++++ Documento di origine

Grande avventura in questo week-end arroventato di metà settembre: per la prima volta mi spingo oltre la fatidica soglia dei 42km per affrontare un ultratrail ai piedi del massiccio del Gran Sasso con 56km di percorso su un dislivello complessivo di 1.550metri.
La decisione non è stata facile, nutrivo dubbi principalmente dal fatto di non averla preparata, solo il lavoro estivo, svolto nei trail di montagna e successivamente sulle Dolomiti, era quanto avevo a disposizione; un po' poco per per essere sicuri di chiudere la gara.
Però se non si osa in questi frangenti mai si potrà sperimentare nuove vie e nuovi limiti, la vita è una e và vissuta fino in fondo.

++++++++
++++ Dati forniti

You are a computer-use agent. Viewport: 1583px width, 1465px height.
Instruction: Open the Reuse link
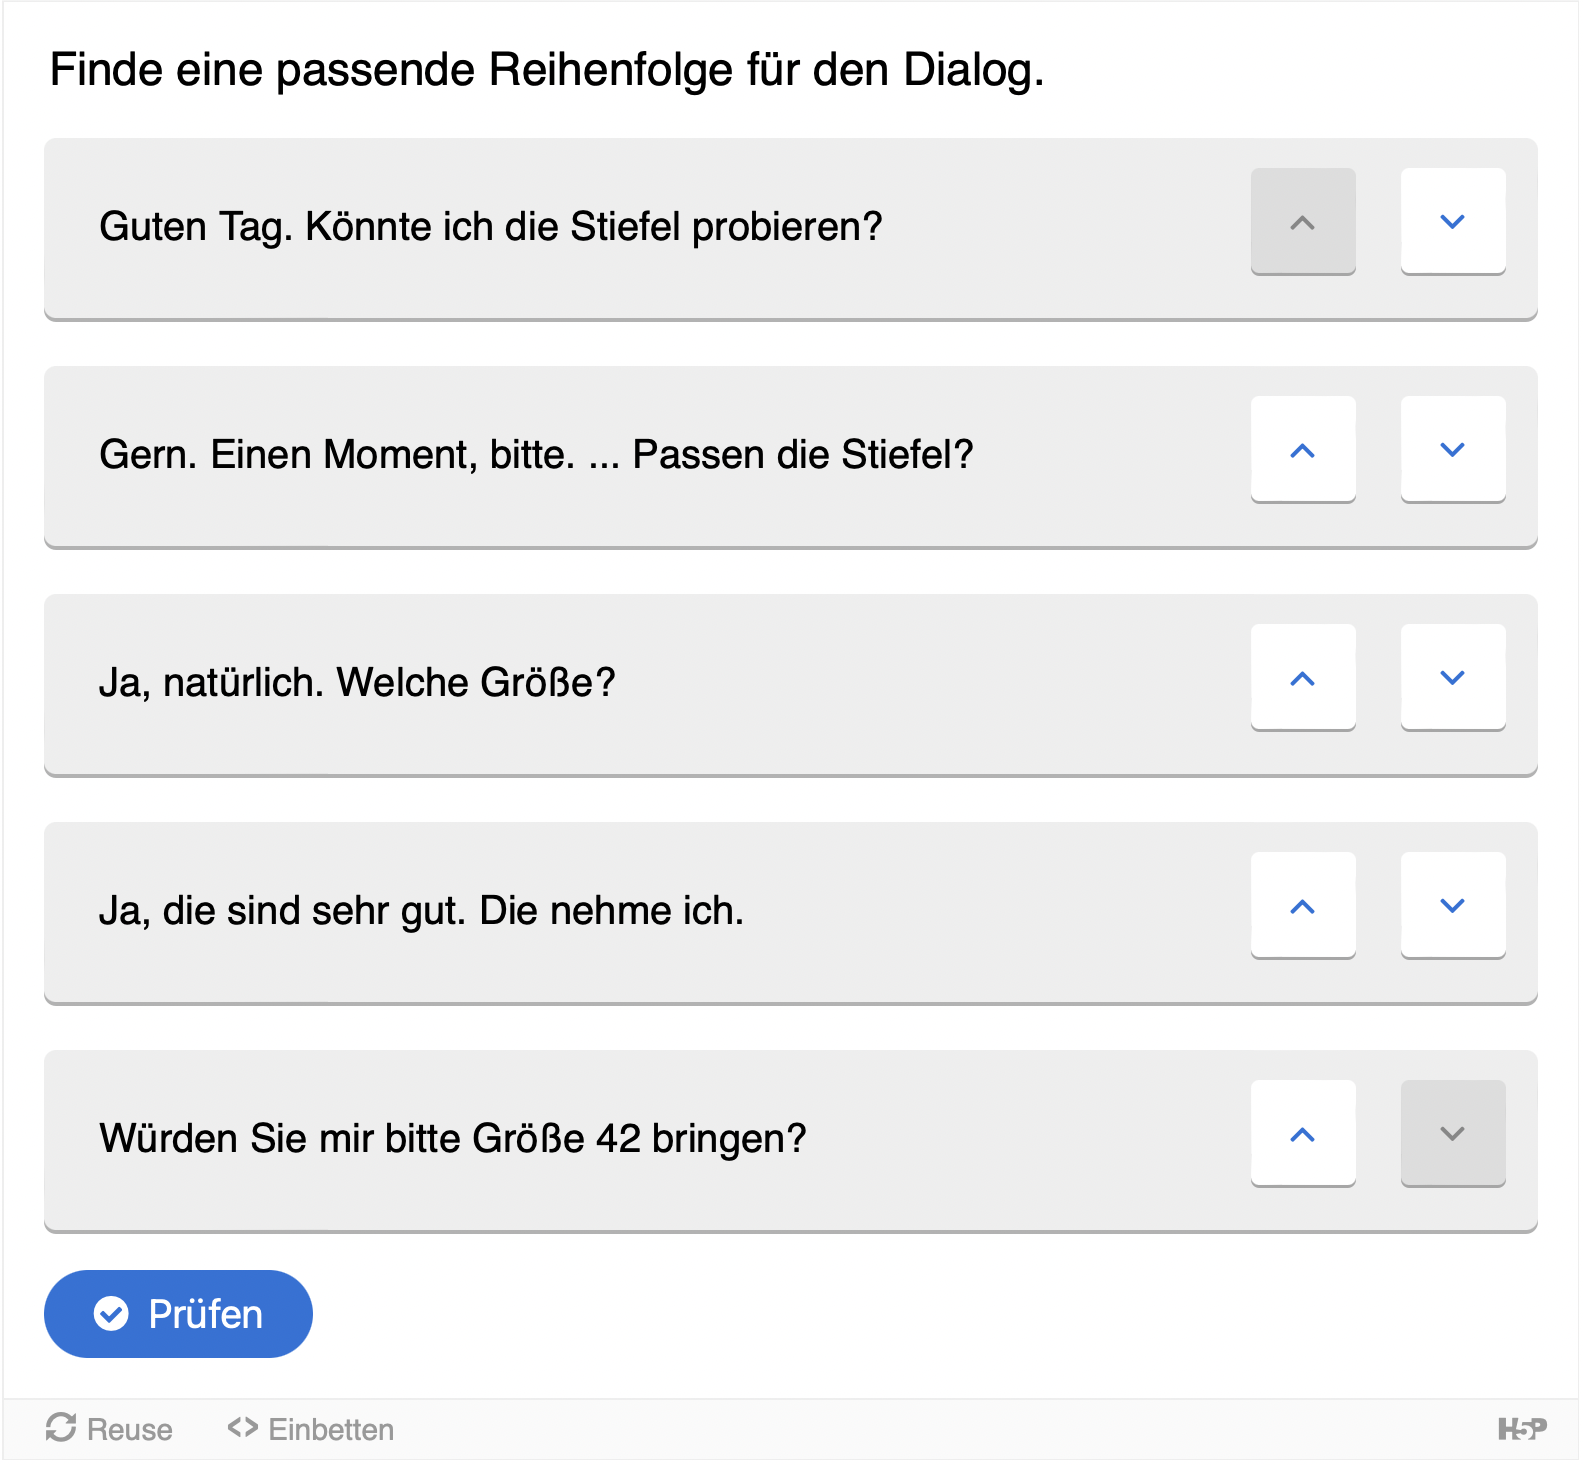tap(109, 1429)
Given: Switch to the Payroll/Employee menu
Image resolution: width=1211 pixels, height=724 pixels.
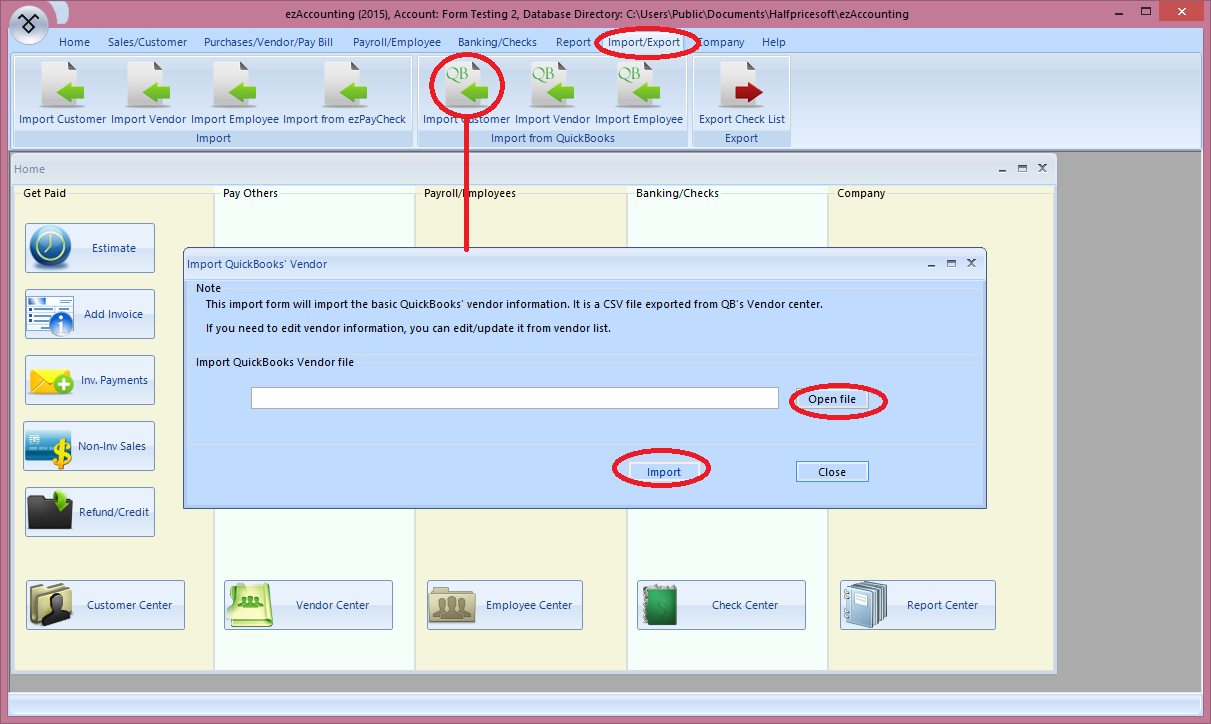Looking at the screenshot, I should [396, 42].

++++++++

Ricopia senza alcuna modifica il passo del racconto dell'ultratrail che va da "La decisione non" a "chiudere la gara.".

• **Risposta al problema**:
La decisione non è stata facile, nutrivo dubbi principalmente dal fatto di non averla preparata, solo il lavoro estivo, svolto nei trail di montagna e successivamente sulle Dolomiti, era quanto avevo a disposizione; un po' poco per per essere sicuri di chiudere la gara.